(YOUR GOAL):
For this exercise, report every line of the material that includes "menu".

::::::::

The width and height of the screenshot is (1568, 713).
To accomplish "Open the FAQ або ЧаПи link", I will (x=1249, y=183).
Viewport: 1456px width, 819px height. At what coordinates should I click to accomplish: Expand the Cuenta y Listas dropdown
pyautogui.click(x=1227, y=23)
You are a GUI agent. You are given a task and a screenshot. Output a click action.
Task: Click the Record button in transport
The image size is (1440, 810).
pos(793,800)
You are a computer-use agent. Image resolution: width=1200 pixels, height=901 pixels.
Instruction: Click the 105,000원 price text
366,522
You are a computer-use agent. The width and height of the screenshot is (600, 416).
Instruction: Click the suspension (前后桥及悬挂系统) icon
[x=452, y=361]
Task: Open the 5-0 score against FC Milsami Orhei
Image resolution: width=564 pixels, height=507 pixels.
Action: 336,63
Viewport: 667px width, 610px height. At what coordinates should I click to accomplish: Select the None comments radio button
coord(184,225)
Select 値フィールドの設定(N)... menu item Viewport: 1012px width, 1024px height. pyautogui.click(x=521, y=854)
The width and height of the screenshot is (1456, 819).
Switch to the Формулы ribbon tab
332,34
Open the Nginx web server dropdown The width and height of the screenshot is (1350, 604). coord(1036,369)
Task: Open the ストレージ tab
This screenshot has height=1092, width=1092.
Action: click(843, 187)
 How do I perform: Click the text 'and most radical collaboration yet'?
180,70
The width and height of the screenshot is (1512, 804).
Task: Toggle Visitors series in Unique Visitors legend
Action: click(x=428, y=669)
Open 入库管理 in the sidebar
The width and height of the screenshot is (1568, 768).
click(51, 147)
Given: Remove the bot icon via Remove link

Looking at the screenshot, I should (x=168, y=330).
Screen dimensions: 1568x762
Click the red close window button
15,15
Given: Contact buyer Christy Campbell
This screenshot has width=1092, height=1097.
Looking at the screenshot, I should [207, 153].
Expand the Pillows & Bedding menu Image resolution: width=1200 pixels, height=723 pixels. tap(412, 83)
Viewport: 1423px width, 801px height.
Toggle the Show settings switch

::::::::

(REPLY TO THE TASK):
Select 値フィールドの設定(N)... menu item Viewport: 1012px width, 1024px height. pyautogui.click(x=521, y=854)
Expand the Pillows & Bedding menu Image resolution: width=1200 pixels, height=723 pixels. tap(412, 83)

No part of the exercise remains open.